By July 2022 Sunak was growing bored with service under Johnson, and felt he had majority support from the Conservative parliamentary party, which contains a high proportion of metropolitan careerist MPs with vaguely socialist, environmentalist attitudes, these being preferred by the candidate selection process organized by Conservative Campaign Headquarters (formerly Conservative Central Office). Accordingly, he staged a walk-out of Johnson’s Cabinet, even though Johnson had been re-elected Party leader only two months before. Much to Sunak’s chagrin, despite his popularity with the parliamentary party, the Conservative Party membership, not infected by CCHQ’s metropolitan socialism, elected Truss over Sunak by a substantial majority. A second coup against Truss, with the help of Bank of England Governor Andrew Bailey (1959- ), took only a few weeks to arrange, a further “election” for leader was stitched up to avoid the Party members, and Sunak became Prime Minister, the youngest since Liverpool, after a process that might have met the approval of Benjamin Disraeli, but of few of his other predecessors.

As prime minister, Sunak pleased the permanent bureaucracy, but few others – his lack of support for his competent Deputy Dominic Raab (1974- ), forced to resign after “bullying” allegations, subordinated the elected government yet further to the bureaucratic Blob. He raised taxes sharply, while refusing to cut spending even on such obvious wastes of money as the HS2 train project. He continued Johnson’s economically damaging “net zero” climate change policy, banning fracking once more, as well as his Ukraine interventionism, despite the costs of both becoming increasingly obvious.

Sunak’s “Windsor Framework” over Northern Ireland failed to solve the problems of Theresa May’s botched Brexit agreement; it showed Sunak’s overall approach of punting problems down the road rather than solving them.
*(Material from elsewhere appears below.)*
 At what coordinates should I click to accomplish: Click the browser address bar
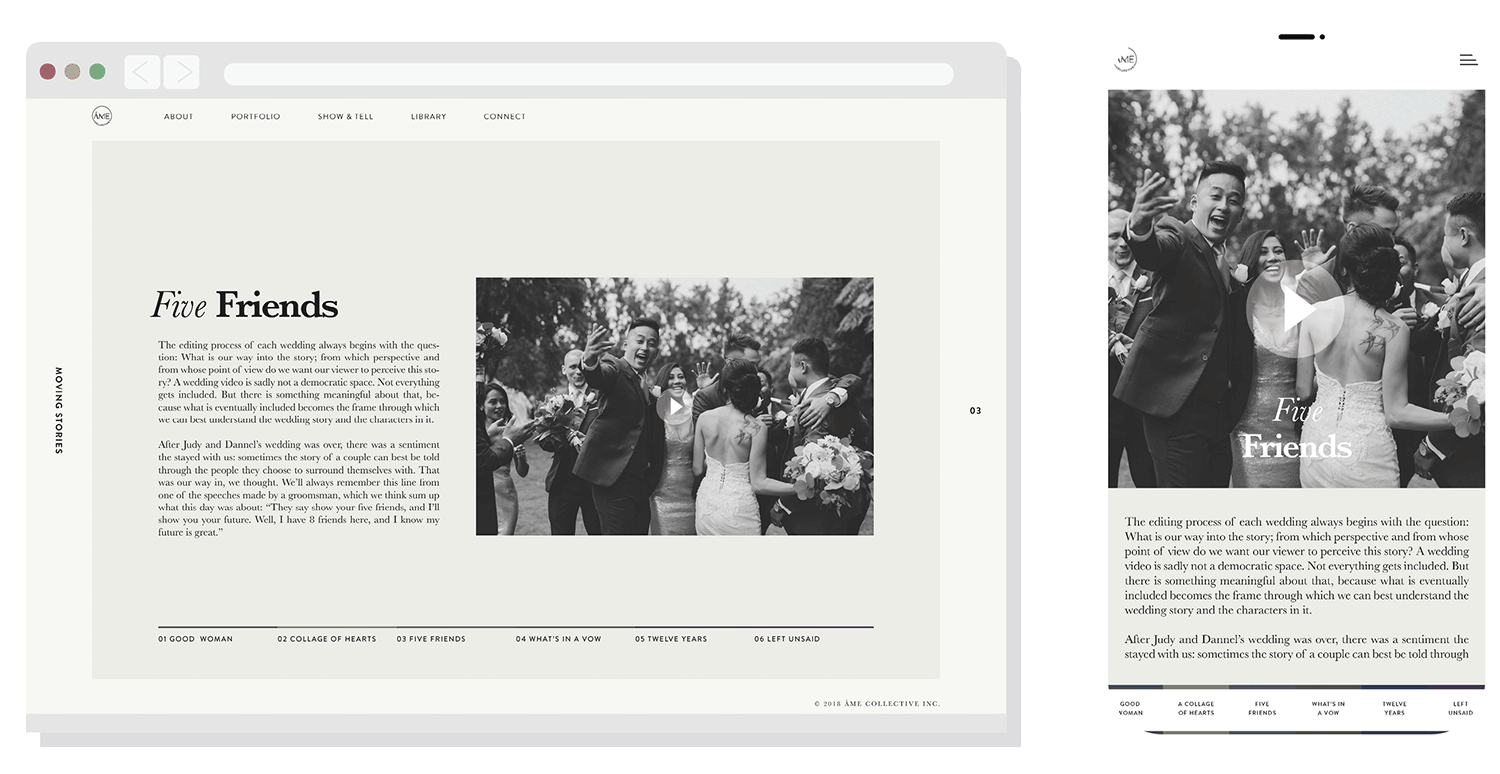click(588, 74)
Like his predecessors, he failed to lower Britain’s grossly excessive rates of legal and illegal immigration. The economic failure and general impoverishment that is increasingly apparent is blamed on “Brexit” and may well lead to that freedom-creating policy’s reversal in due course. In reality, it has several causes: a GOSPLAN low interest rates monetary policy for over a decade, excessive wage-crushing low-skill immigration and the enormous excess costs of the “net zero” madness being the three greatest.
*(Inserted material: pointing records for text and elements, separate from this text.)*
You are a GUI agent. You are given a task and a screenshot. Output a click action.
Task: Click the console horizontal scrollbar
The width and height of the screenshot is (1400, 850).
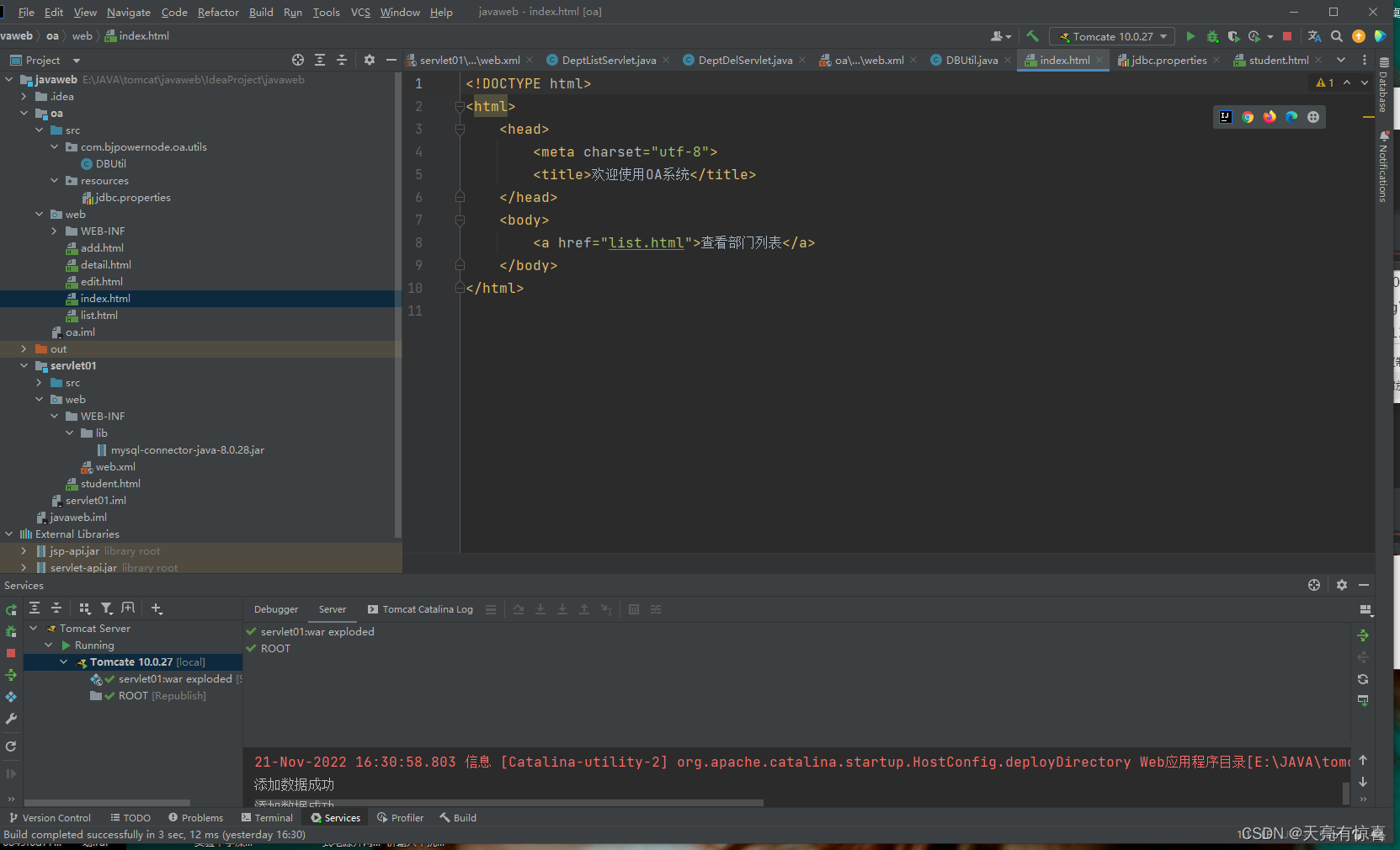point(505,803)
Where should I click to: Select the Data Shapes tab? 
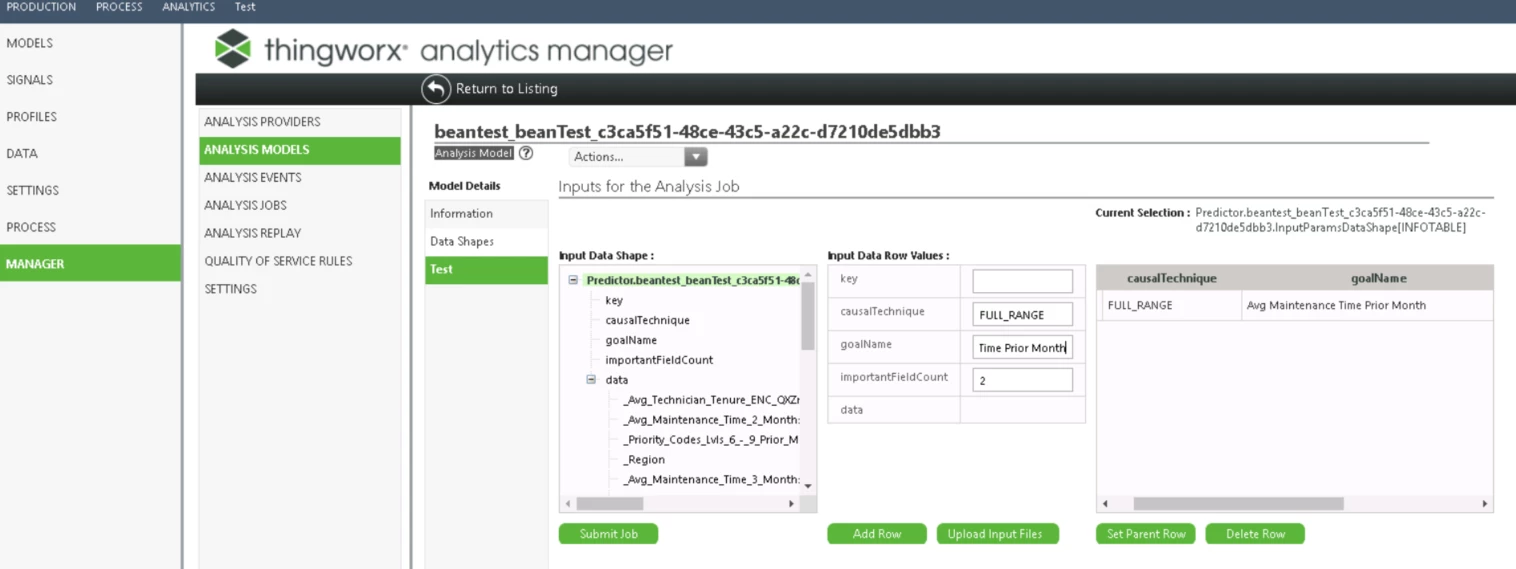pyautogui.click(x=486, y=242)
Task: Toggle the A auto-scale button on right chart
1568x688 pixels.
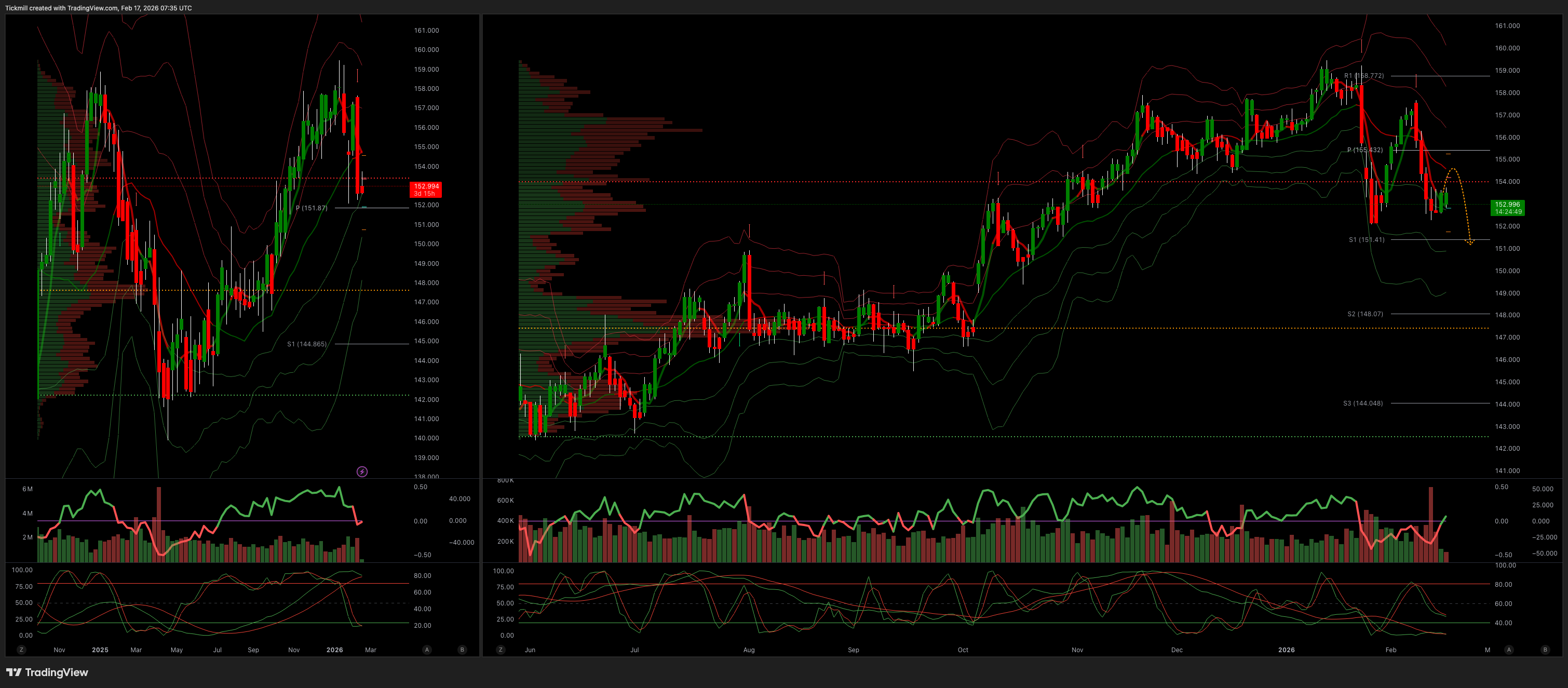Action: [x=1508, y=650]
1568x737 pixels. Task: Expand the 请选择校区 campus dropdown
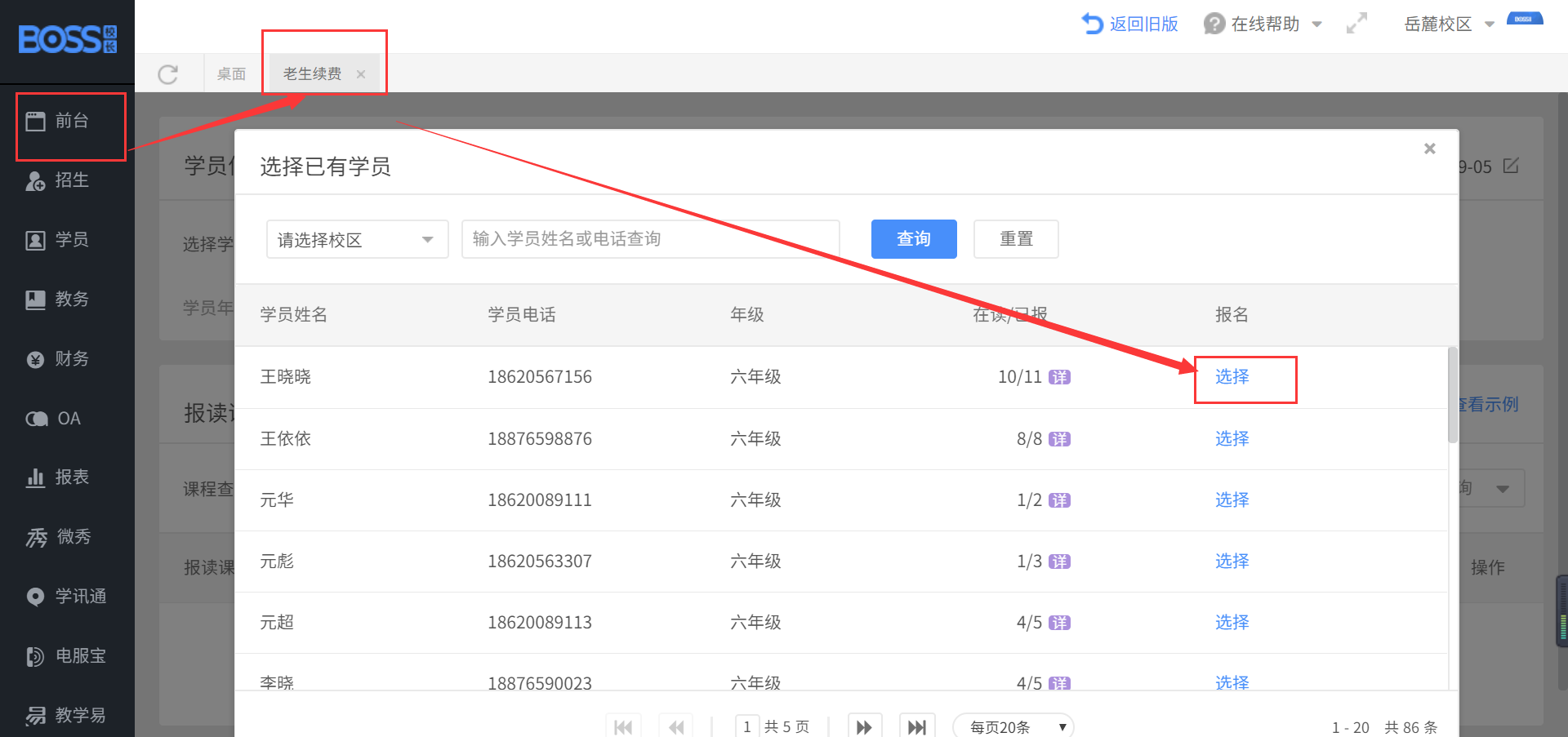point(357,240)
Sunak’s problem may be that Oxford and Stanford had already been taken over by “wokeism” when he attended; certainly those institutions would have given him more useful qualifications 50 years ago. When given a binary decision, he generally takes the wrong fork, a fault of those who prioritize paperwork over results. One way or another, he is unlikely to last long; to do so, he would need to find some additional resources of ideas and capabilities, currently well hidden.